Votre consigne: Recopiez le texte sur François de Fossa entre "Lorsque un père" et "d’être contée !", ces deux passages compris, en remplaçant "père" par "papa".

Extrait choisi:
+ + + + + + +

Des hommes et le Roussillon

François de Fossa fils (1775-1849) officier supérieur et … compositeur de grand talent.

C’est l’histoire invraisemblable d’un homme né à Perpignan et qui, on ne sait où ni comment, écrit une musique très en avance sur son temps. Abandonnée à sa mort dans des cartons, elle sera découverte fortuitement par un guitariste américain qui se mettra en quête de la faire reconnaître et apprécier du monde entier.

Lorsque un père et un fils portent le même prénom et qu’ils ont été tous deux des personnages marquants de leur temps, une certaine confusion se crée forcément à leur sujet. Qu’a fait l’un ? Qu’a fait l’autre ? De qui parle-t-on ? À fortiori, lorsque plus d’un siècle et demi nous éloigne d’eux. C’est peut-être pour cette raison que François de Fossa fils, un musicien aujourd’hui renommé mondialement, est quasi inconnu ici, éclipsé par la personnalité de son père. Pour en dire un mot, de ce père célèbre (1726-1789), sachons simplement qu’il a été juriste, homme de lettres, doyen de la Faculté de droit de l’Université de Perpignan et grand historien. La rue de Perpignan qui porte le nom François de Fossa, créée en 1912, est donc dédiée au père, François le fils n’étant en ce moment-là pas connu. Et pourtant sa vie vaut d’être contée !

Une découverte fortuite

Lors d’un récital qu’il donne au Festival International de Guitare de Cracovie, en Pologne, J. Francisco Ortiz, professeur de guitare au Conservatoire National de Région de Perpignan, fait la connaissance d’un éditeur et musicologue américain qui lui dit être en possession de partitions pour guitare écrites par un certain François de Fossa. La curiosité fait place à l’étonnement lorsque F. Ortiz déchiffre ces partitions parfaitement inconnues jusqu’ici. Des « œuvres particulièrement belles que je me mis en tête de faire connaître » dit F. Ortiz. Et une question taraude son esprit : « Comment se fait-il que cette musique ne soit pas arrivée jusqu’à nous alors qu’il était l’ami intime à la fois de Dionisio Aguado dont il traduisit la méthode en français et de Fernando Sor dont aucunguitariste n’ignore les études ? » L’explication lui en sera donnée un peu plus tard par l’étonnante histoire que raconte cet américain à la fois guitariste, musicologue et éditeur, Matanya Ophee qui, en 1979, découvre par hasard une œuvre de de Fossa à Concord, dans le New Hampshire. La qualité de la partition entraîne Ophee dans une très longue démarche de recherches sur François de Fossa. Et l’invraisemblable se produit : Ophee découvre qu’il existe bel et bien à Perpignan un dépôt inexploité fait depuis une vingtaine d’années aux archives par une dame de Marseille, descendante directe de la famille de Fossa. Prenant contact par téléphone avec cette dame, l’américain n’en croit pas ses oreilles lorsqu’il entend la voix de Madame de Fossa. « C’est un peu comme si j’avais eu Mme Mozart au téléphone, » dira-t-il. Et cette rencontre va enclencher un long travail de découverte et de reconnaissance de l’œuvre immense de ce génial compositeur. Ajoutons que, selon Matanya Ophee qui a fait une thèse sur la guitare, François de Paule de Fossa aurait introduit la guitare en Amérique, via le Mexique.

+ + + + + + +

Données fournies:
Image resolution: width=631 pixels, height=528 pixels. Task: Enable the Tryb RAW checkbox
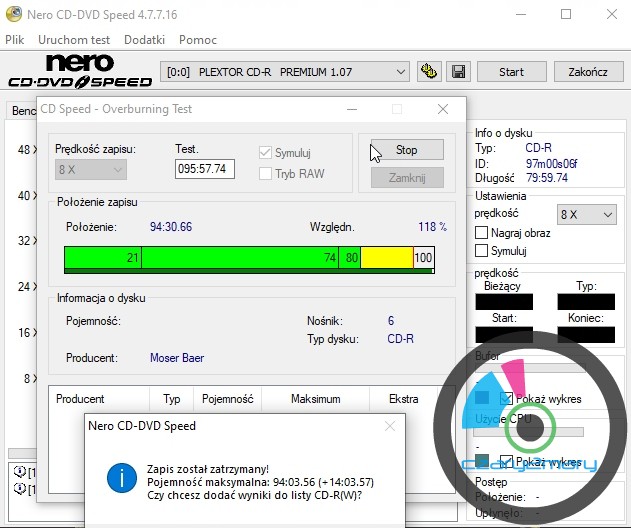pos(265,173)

+ + + + + + +

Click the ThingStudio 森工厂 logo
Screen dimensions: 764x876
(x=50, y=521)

+ + + + + + +

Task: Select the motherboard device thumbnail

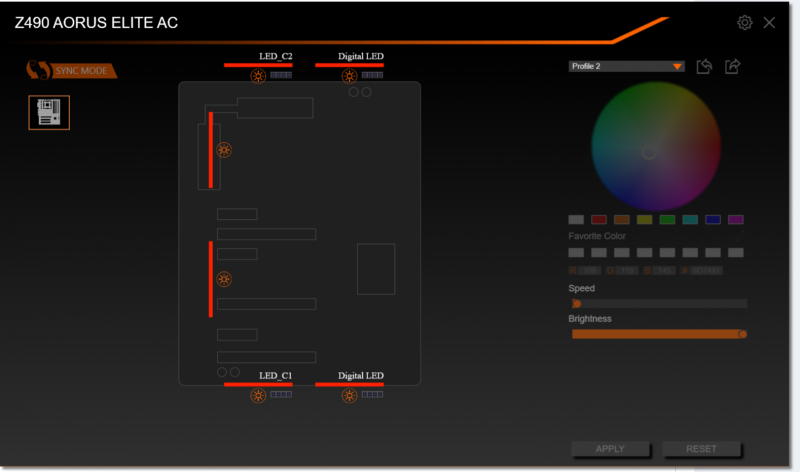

+ + + + + + +

Solution:
Lorsque un papa et un fils portent le même prénom et qu’ils ont été tous deux des personnages marquants de leur temps, une certaine confusion se crée forcément à leur sujet. Qu’a fait l’un ? Qu’a fait l’autre ? De qui parle-t-on ? À fortiori, lorsque plus d’un siècle et demi nous éloigne d’eux. C’est peut-être pour cette raison que François de Fossa fils, un musicien aujourd’hui renommé mondialement, est quasi inconnu ici, éclipsé par la personnalité de son papa. Pour en dire un mot, de ce papa célèbre (1726-1789), sachons simplement qu’il a été juriste, homme de lettres, doyen de la Faculté de droit de l’Université de Perpignan et grand historien. La rue de Perpignan qui porte le nom François de Fossa, créée en 1912, est donc dédiée au papa, François le fils n’étant en ce moment-là pas connu. Et pourtant sa vie vaut d’être contée !